___ Data for processing

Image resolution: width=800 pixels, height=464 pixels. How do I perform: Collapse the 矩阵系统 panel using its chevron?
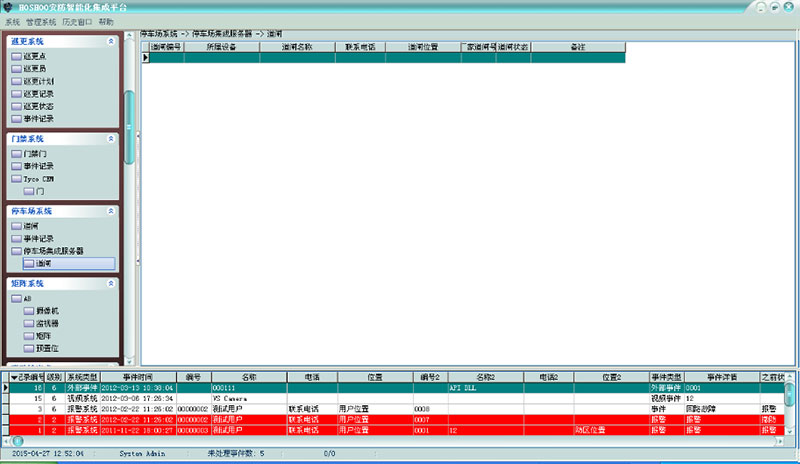click(x=110, y=284)
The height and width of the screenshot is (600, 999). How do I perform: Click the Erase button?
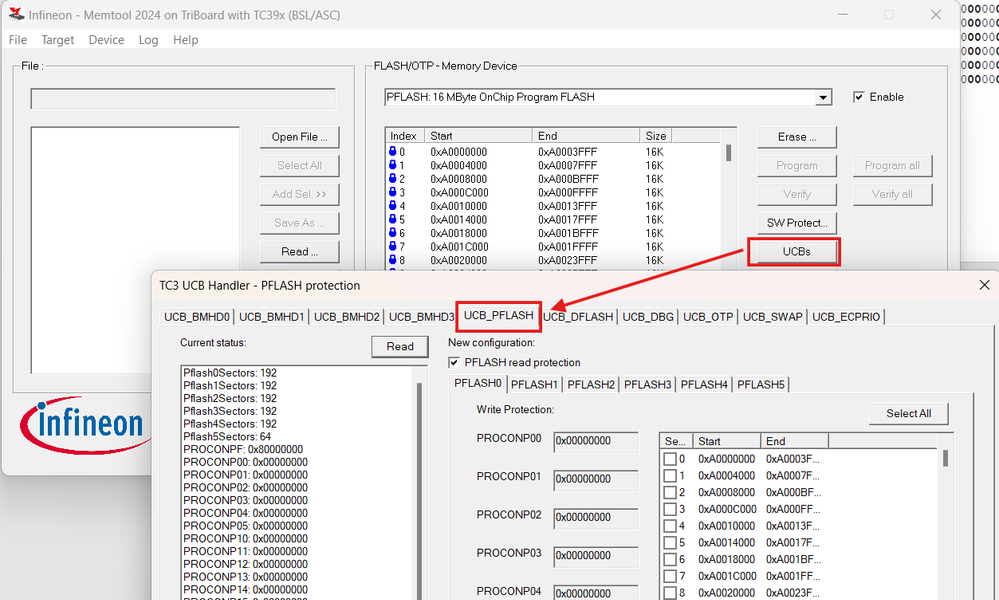(x=796, y=137)
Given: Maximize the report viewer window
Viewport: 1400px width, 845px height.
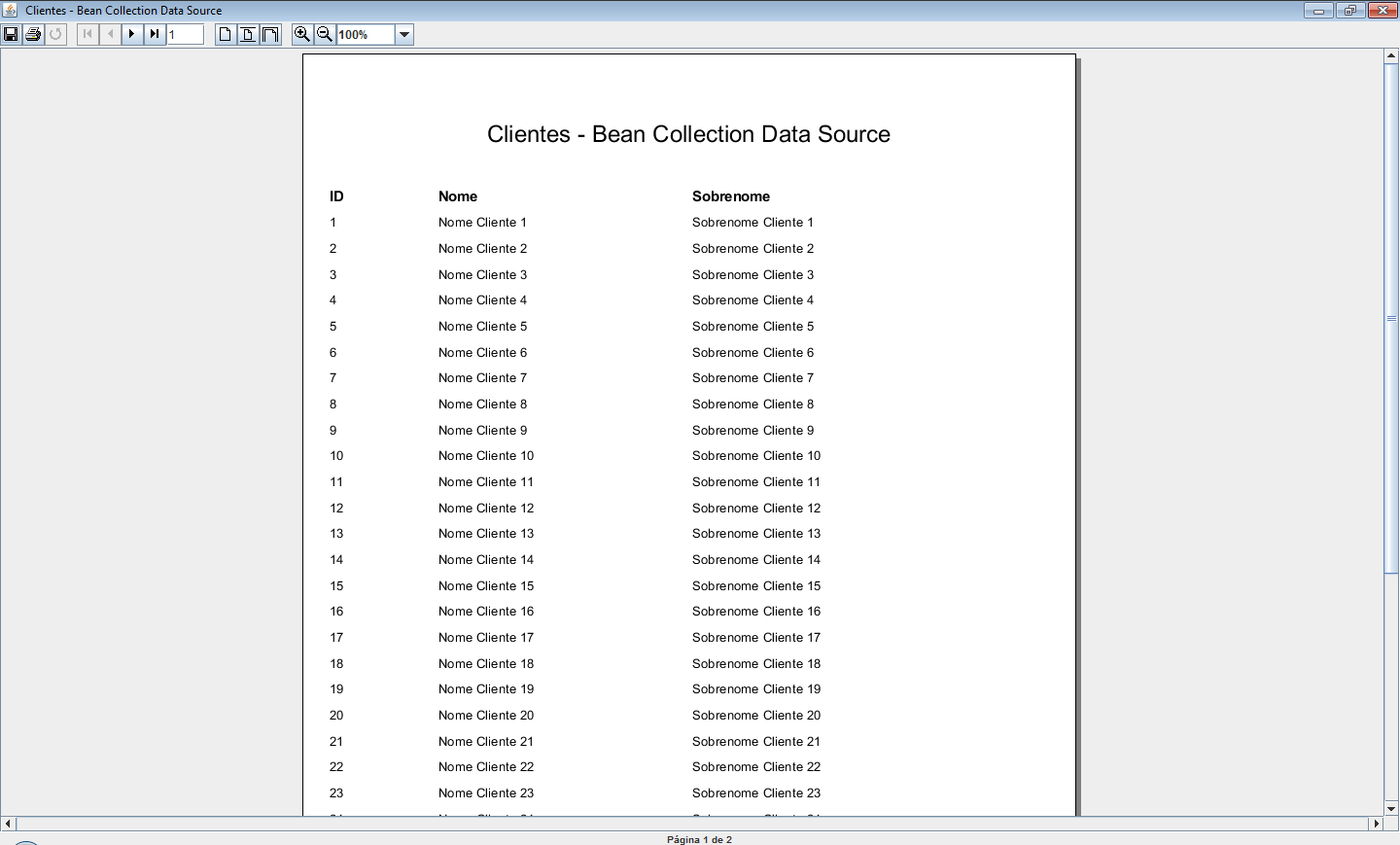Looking at the screenshot, I should pos(1350,11).
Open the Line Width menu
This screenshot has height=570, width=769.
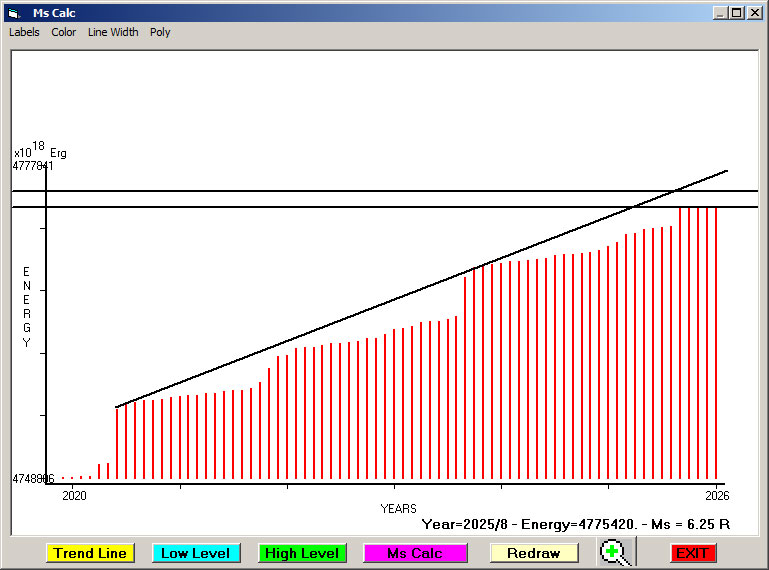pyautogui.click(x=113, y=32)
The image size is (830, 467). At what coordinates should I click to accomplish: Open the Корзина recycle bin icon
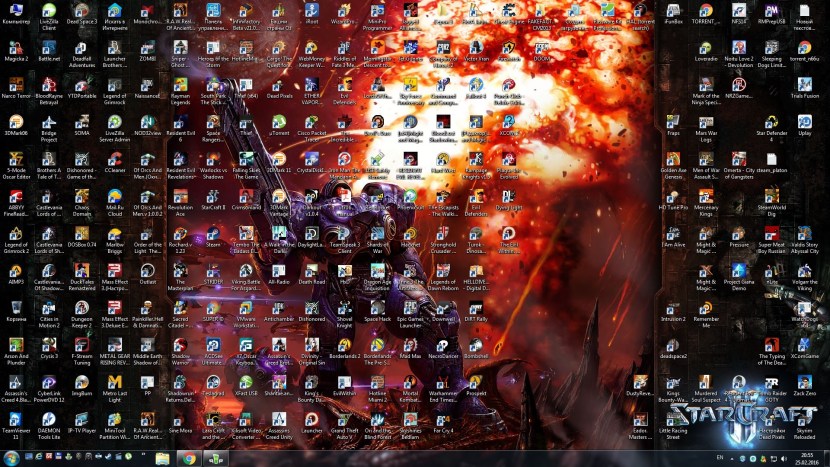16,308
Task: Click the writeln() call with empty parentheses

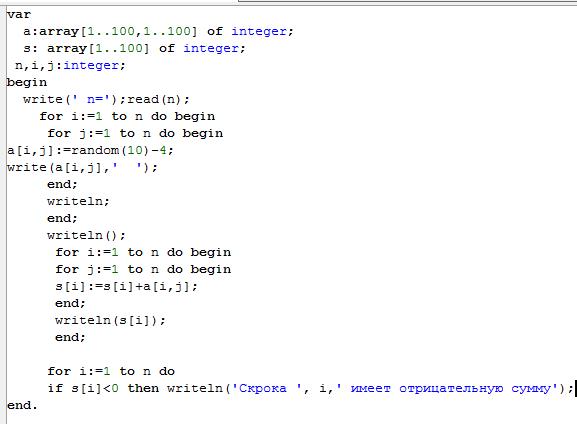Action: click(x=86, y=235)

______

#### [Requirement]
The entries above should be reproduced exactly, without their pictures.

#### [Output of the exercise]
Image resolution: width=800 pixels, height=464 pixels. How do I perform: Collapse the 矩阵系统 panel using its chevron?
click(x=110, y=284)
The height and width of the screenshot is (600, 999). How do I perform: Click the Erase button?
(x=796, y=137)
Given: Maximize the report viewer window
Viewport: 1400px width, 845px height.
Looking at the screenshot, I should pos(1350,11).
Open the Line Width menu
This screenshot has height=570, width=769.
pyautogui.click(x=113, y=32)
The image size is (830, 467). At what coordinates should I click to accomplish: Open the Корзина recycle bin icon
16,308
Task: Click the writeln() call with empty parentheses

Action: click(x=86, y=235)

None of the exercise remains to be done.